**Task directions:** Below are records; work out how many of their lines contain "click" and give only that number.

== Segment start ==

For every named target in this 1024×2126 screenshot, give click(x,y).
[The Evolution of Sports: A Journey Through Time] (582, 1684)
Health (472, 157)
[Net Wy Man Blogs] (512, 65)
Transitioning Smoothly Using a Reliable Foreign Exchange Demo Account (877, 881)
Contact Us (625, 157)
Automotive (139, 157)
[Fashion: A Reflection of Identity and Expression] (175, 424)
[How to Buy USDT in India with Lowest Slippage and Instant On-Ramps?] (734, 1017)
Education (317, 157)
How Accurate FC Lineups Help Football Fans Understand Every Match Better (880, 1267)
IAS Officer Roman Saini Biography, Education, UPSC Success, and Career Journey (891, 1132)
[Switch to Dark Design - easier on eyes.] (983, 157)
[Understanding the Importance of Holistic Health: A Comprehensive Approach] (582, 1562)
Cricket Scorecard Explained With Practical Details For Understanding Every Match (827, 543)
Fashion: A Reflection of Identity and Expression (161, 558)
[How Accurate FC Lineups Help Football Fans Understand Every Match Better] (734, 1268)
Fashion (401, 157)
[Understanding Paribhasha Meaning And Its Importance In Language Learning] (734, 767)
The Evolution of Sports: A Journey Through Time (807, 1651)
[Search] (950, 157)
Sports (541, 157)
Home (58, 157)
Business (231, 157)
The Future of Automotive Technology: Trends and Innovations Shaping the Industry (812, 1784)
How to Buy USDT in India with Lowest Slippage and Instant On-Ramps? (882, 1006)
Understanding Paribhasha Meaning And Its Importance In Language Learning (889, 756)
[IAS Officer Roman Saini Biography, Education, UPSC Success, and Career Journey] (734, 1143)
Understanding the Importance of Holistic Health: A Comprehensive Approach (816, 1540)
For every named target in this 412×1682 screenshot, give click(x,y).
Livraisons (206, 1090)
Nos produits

== Segment end ==

**Reply:** 2